- [Required work] Lines with the word "element" are the ones wanted. Copy each of them from the entries below.

[Saved data entries]
════

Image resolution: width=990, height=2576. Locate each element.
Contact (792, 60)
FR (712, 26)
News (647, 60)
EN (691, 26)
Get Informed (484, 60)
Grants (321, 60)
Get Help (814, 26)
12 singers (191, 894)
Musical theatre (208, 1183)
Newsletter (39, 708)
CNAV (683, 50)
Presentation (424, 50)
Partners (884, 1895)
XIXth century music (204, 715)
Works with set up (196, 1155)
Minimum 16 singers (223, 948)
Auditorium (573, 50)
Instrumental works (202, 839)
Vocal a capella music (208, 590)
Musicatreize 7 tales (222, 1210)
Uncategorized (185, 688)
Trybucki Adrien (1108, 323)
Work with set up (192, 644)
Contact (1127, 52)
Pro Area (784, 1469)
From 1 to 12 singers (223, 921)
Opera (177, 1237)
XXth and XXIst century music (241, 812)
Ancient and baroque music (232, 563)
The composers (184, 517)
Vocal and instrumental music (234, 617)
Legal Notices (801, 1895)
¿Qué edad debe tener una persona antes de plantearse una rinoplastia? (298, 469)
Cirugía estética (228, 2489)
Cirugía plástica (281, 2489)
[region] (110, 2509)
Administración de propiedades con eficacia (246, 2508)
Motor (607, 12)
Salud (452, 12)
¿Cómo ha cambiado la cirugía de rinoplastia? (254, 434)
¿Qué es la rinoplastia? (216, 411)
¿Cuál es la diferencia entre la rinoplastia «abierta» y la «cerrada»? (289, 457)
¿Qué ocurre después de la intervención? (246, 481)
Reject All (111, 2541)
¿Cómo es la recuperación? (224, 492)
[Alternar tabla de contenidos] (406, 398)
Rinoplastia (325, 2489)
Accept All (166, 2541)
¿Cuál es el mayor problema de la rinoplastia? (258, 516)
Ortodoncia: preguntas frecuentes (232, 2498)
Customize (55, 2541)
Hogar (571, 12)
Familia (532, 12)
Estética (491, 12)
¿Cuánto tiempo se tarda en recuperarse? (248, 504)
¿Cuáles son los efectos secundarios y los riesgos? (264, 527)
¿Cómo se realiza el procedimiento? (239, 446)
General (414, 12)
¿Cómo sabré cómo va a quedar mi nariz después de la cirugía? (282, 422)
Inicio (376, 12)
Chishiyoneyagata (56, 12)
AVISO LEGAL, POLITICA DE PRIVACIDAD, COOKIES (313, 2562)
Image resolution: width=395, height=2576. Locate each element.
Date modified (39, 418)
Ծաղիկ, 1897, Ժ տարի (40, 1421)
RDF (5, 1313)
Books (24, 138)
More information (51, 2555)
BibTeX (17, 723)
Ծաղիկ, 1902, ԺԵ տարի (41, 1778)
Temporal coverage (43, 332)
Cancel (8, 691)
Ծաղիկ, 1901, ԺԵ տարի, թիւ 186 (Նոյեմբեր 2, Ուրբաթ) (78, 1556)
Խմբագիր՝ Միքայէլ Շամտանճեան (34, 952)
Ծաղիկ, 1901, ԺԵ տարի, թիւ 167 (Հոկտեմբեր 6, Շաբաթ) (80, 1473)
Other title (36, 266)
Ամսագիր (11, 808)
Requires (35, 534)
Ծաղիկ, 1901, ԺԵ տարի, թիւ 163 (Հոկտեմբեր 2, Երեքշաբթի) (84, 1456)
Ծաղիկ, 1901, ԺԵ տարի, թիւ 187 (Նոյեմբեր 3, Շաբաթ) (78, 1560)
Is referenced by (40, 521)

════

- [Exercise solution]
Image resolution: width=990, height=2576. Locate each element.
Image resolution: width=395, height=2576. Locate each element.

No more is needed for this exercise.